Les mauvaises filles avaient perdu un peu de leur emprise sur les autres, qui bravaient leurs interdits en osant parler un peu plus avec le trio. Cependant, la plupart des écuyères n’osaient pas encore dire non à leurs injonctions.
Ce jour-là Isabelle était bien décidée à passer à l’action. En sortant de table à midi, elle réunit ses deux conjurées.
— Bon, les filles, on est prêtes, on ne va pas tergiverser, laquelle jette le gant ? s’enquit Isabelle.
— Tu peux le faire si ça te fait plaisir, lui répondit Manon.
— Et si nous lui envoyions chacune le nôtre ? proposa Théodora.
— Euh, tout sur Fabiola ou on se répartit ?
— Si on se répartit il y a un problème, c’est qu’elles sont quatre et nous trois, ce qui fait qu’une n’en aurait pas. Donc tout sur Fabiola, c’est la cheffe. Si on attaque la tête, ses membres vont suivre.
La décision fut prise. L’après-midi même, alors que l’entraînement prenait fin, elles se dirigèrent vers le quatuor et se plantèrent devant.
— Vous voulez quoi les minables ?
Pour toute réponse, Isabelle enleva placidement son gantelet de mailles, imitée par les ses amies et, de concert, elles jetèrent leur gant en plein dans la figure de la meneuse. Quelques écorchures parurent sur sa face angélique et du sang se mit à couler de son nez. Elle fulmina de rage et tenta de lancer le revers de sa main encore gantée à Isabelle qui esquiva.
— On vous prend toutes les quatre, demain matin, à l’aube, annonça Isabelle.
— Vous savez que vous n’avez aucune chance !
— Demain à l’aube a-t-on dit. À moins que vous ne soyez des poules mouillées. Vous devrez être en mailles, armées de votre glaive et de votre bouclier.
La princesse se baissa et ramassa ostensiblement les gants un par un avant de les distribuer à ses suivantes.
On entendit des exclamations dans l’assemblée des écuyères qui commencèrent à s’agglutiner autour des belligérantes.
— Elles les ont défiées !
— Un combat ?
— J’aurais jamais cru qu’elles oseraient !
— Mais elles ne sont que trois !
— Elles vont se faire ratatiner !
— J’espère pas !
Une voix forte se fit entendre :
— Nous serons là afin d’assurer le bon déroulement de la rencontre.
Elles se retournèrent face à Marie-Sophie, Ellanore et Adélaïde.
— Ouais, on sera là, confirma la maîtresse d’armes. Je veux vérifier qu’vous savez vous battre.

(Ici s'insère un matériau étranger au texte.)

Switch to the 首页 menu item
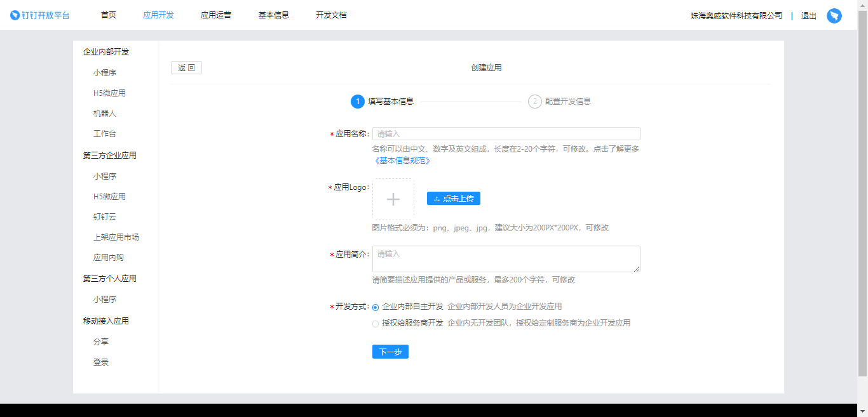This screenshot has height=417, width=868. point(107,15)
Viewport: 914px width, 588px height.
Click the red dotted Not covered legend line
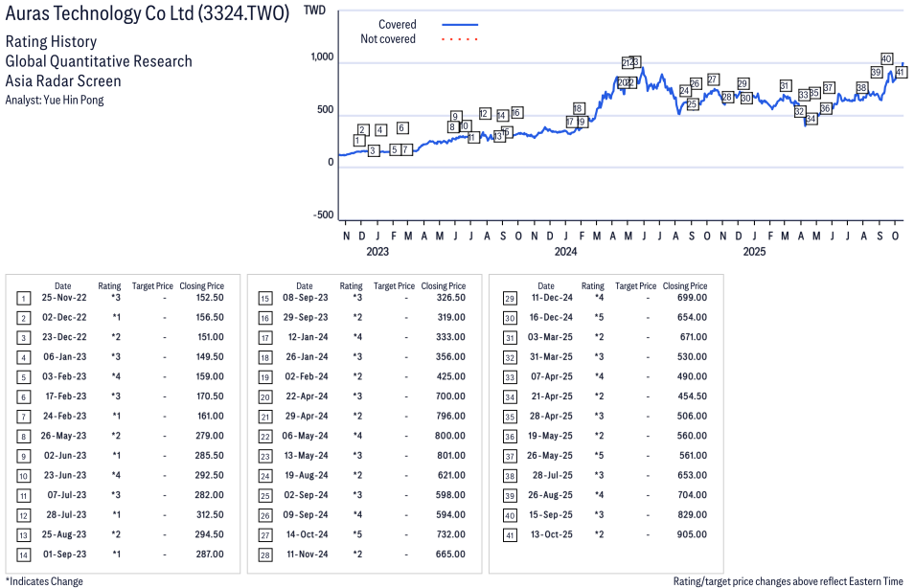tap(460, 39)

Les quatre offensées tournèrent les talons sèchement et s’en furent la tête haute.
La foule des écuyères vaqua à ses occupations, beaucoup adressèrent un message d’encouragement aux trois assaillantes. Quand elles se retrouvèrent seules avec leurs entraîneuses, Adélaïde s’adressa à elles :
— Ce soir : repos, et demain matin, avant que ça cogne, j’vous échauff’rez. J’viendrai vous réveiller.
§
Alors que la nuit était encore pleine, Adélaïde sortit les trois jeunes femmes du lit. Celles-ci, excitées autant qu’effrayées par l’idée du combat à venir, étaient déjà réveillées.
— Allez hop ! Au pt’it dej’ ! Il vous faut du sucre, mais pas trop sinon ça va vous rester sur l’estomac. Il y a des brioches et Ellanore vous a préparé sa fameuse compote de pommes.
Après ce petit déjeuner, la maîtresse d’armes les conduisit sur le terrain d’entraînement pour un échauffement nécessaire, surtout avec le froid hivernal qui gelait leurs muscles ! L’aube approchait, elles s’équipèrent. Outre le haubert, elles ajoutèrent un casque. Quand elles ressortirent toutes prêtes, la bande de Fabiola faisait à peine son apparition, mais sans Arsinoé !
— Mais qu’est-ce qu’elle fout, elle devrait déjà être là. Cæsarée, t’as frappé à sa porte ?
— Oui, plusieurs fois, c’était fermé à clef, impossible de savoir ce qu’elle fait !
— J’ai entendu du bruit et j’ai vu de la lumière, sûre qu’elle est réveillée, affirma Bérangère.
Alors que les spectatrices prenaient place petit à petit, autour du terrain et pendant que les autres étaient parties se changer en vue de l’affrontement, Arsinoé finit par se présenter. Elle se dirigea vers les trois protagonistes.
— Je ne me battrai pas contre vous. Je n’obéirai plus à Fabiola. Ce temps est révolu pour moi.
Ne leur laissant pas le temps de répondre, elle prit place au milieu des spectatrices. Ellanore arriva avec Opale, Marie-Sophie et Layinah.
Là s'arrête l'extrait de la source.